The Rules that Govern the Goalkeeper
Similar to other sports where there is a goalkeeper, there are unique rules that apply only to the goalkeeper. In handball, the goalkeeper is allowed to block the ball with any part of the body inside the goal area. The goalkeeper may also move around with the ball inside the goal area without restrictions, unless it is evident that he or she is employing delaying tactics. The goalkeeper is also allowed to leave the goal area at any time following the rules that govern all court players.
What the goalkeeper is not allowed to do is leave the goal area while in possession of the ball. The goalkeeper may not touch the ball while it is stationary or rolling on the ground outside the goal area. Neither is the goalkeeper allowed to re-enter the goal area from the playing area while still holding the ball. The goalkeeper is also restricted from receiving a pass from a court player while inside the goal area.

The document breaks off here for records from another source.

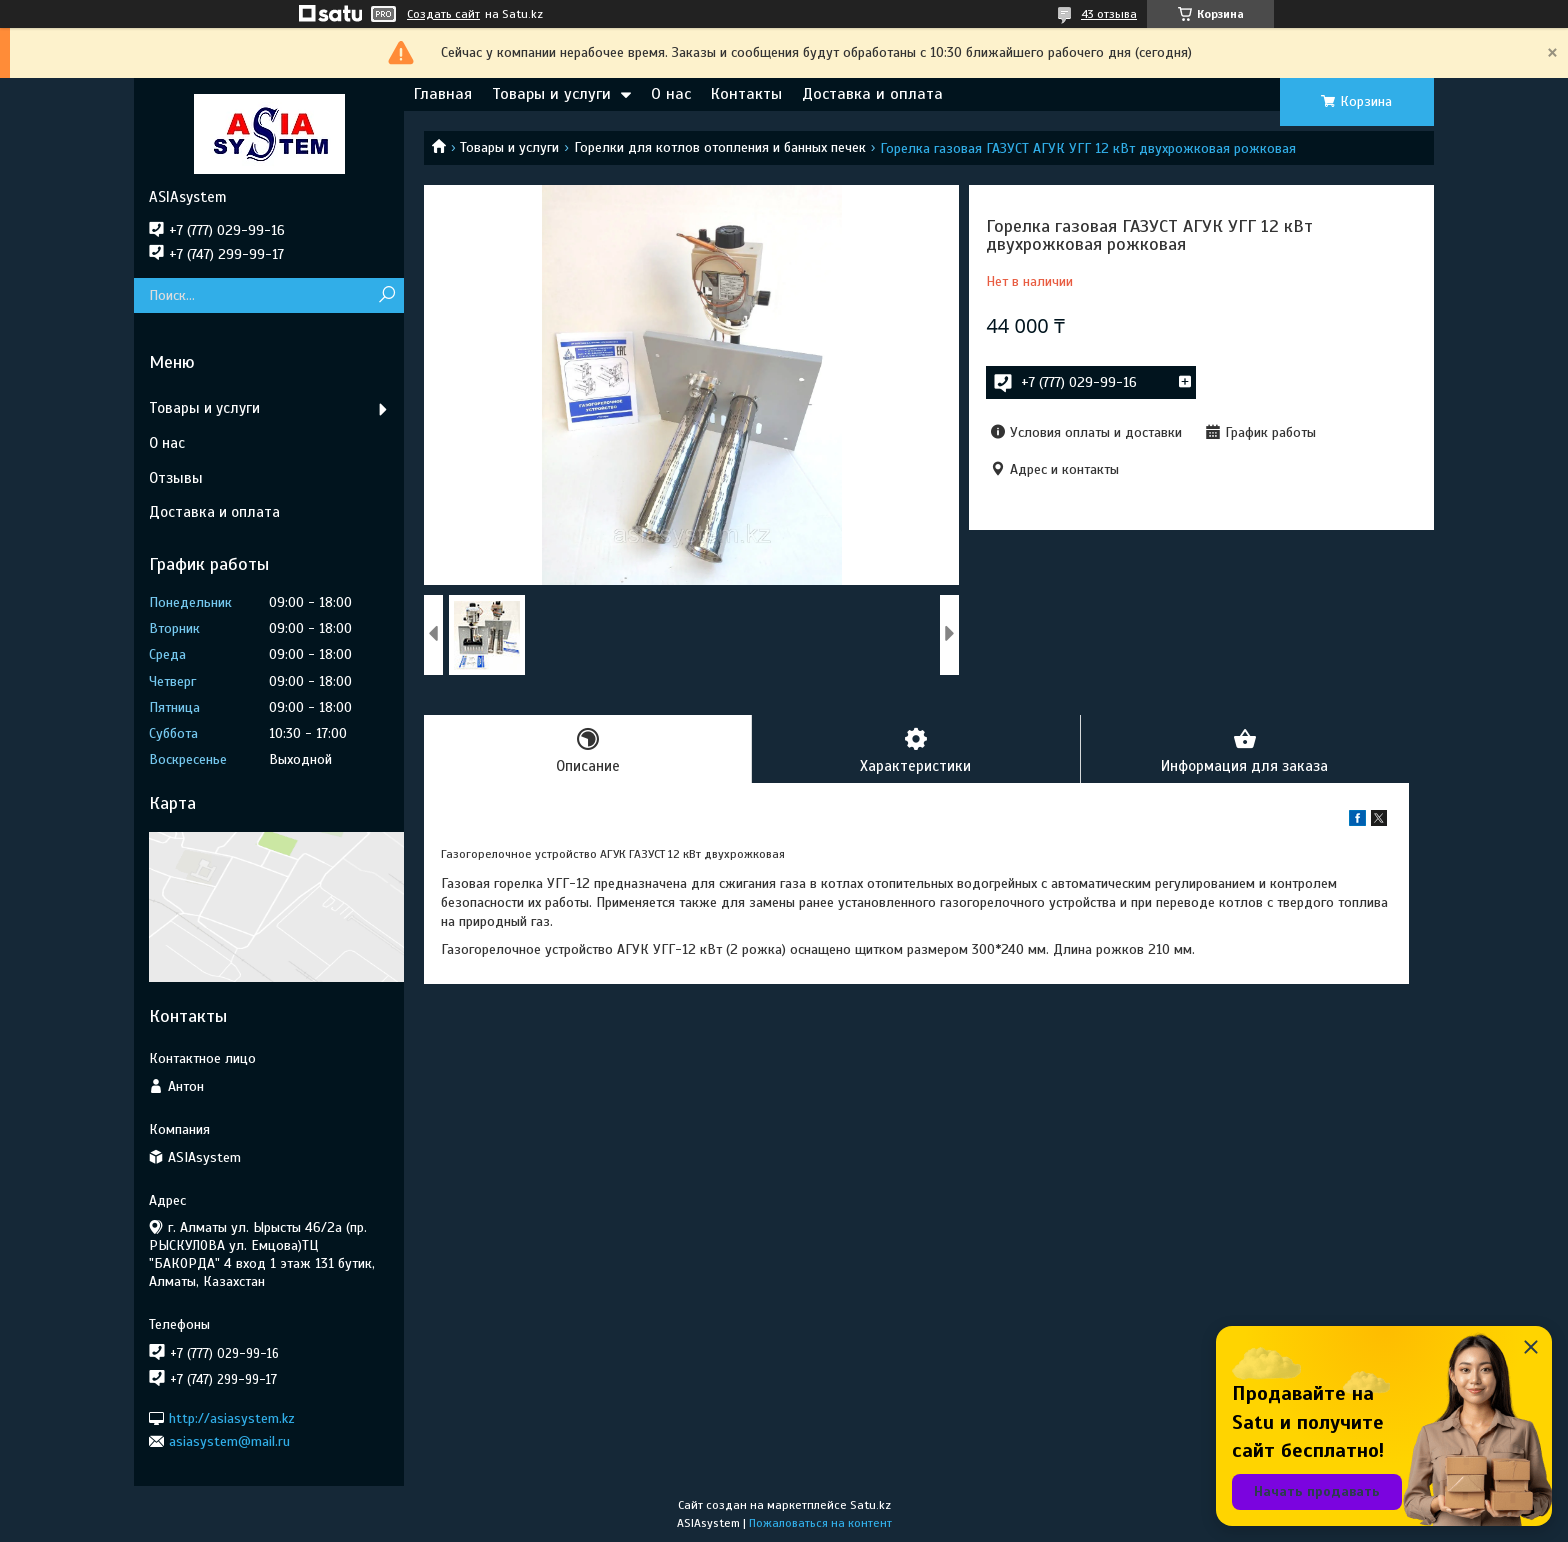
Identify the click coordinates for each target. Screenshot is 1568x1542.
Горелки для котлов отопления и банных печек (720, 147)
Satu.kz (870, 1505)
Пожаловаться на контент (820, 1523)
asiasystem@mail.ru (229, 1441)
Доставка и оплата (872, 94)
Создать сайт (443, 14)
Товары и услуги (551, 94)
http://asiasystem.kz (232, 1417)
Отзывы (176, 478)
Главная (443, 94)
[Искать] (386, 295)
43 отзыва (1109, 14)
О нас (671, 94)
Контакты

The goalkeeper is awarded a goal-throw if he or she blocks the ball and recovers it in the goal area. A goal-throw is also awarded in the event that the ball goes over the endline after the goalkeeper successfully blocks it; or if the opposing team throws the ball over the endline. The goalkeeper must play the goal-throw by passing it to a teammate from within the goal area. If the goalkeeper successfully blocks the shot and the ball goes out of bounds on the sideline, then the opposing team keeps the ball and returns it into play with a throw-in.
Due to the high risk of being hit by the ball, it is important that goalkeepers learn how to protect themselves from the ball while executing their job of saving the ball. At the end of the day, nothing beats good technique however there are other tactics that can be employed to minimise the damage while the goalkeeper works to improve his or her technique.
Goalkeepers can wear long sleeved shirts and long pants to help minimise exposed skin areas. Male goalkeepers are also advised to wear a protective groin cup. Additionally, knee and shin pads can also provide extra protection.
During training, ball impact can be reduced by practicing with dense foam balls or partially deflated volleyballs. Old tennis balls can be used to help improve reaction time. Once the goalkeeper’s technique picks up, the proper handball ball can be introduced into the training routine.
Goalkeeping - Positioning
When the opponent has the ball within shooting distance of the goal, it is important for the goalkeeper to adopt the basic defensive stance. In other words, stand tall with feet shoulder-width apart and knees flexed. Body weight should be evenly distributed across the balls of both feet. Arms and elbows should be bent with hands at shoulder or waist height.
Any movement made by the goalkeeper should be intended to protect the goal at all times. Special attention should be given to the corners of the goal – usually the top and bottom corners closest to the attacker as these are usually the easier targets to go for. By staying between the attacker and the short corners, the attacker will be forced to take a more difficult shot which reduces the chances of a goal being scored.
Although the goalkeeper’s main focus will be on the shooter, it is important for the goalkeeper to be aware of what is happening in the overall offensive situation of the game. The movement of the goalkeeper should be along an imaginary arc between the two goalposts. Usually, the goalkeeper should stand one step out from the middle of the goal line. Since it is not possible to see the goalposts from this position, the goalkeeper needs to have a sense of where the goalposts are and of his or her position in relation to the opening of the goal.
Goalkeepers need good reflexes and must be ready to change directions at any time. By being aware of the defence strategy, the offensive situation and the ball, the goalkeeper can anticipate where the shot is most likely to be taken. This will assist the goalkeeper to protect the goal more effectively.
Goalkeepers need to know how to block high, low, medium and wing shots, as well as how to initiate a fast-break. There are plenty of exercises and tips for goalkeepers and their coaches available. A goalkeeper can train with these exercises to help prepare himself or herself for the game. At the end of the day, a large part of the team’s success is dependent on how well the goalkeeper performs during game play.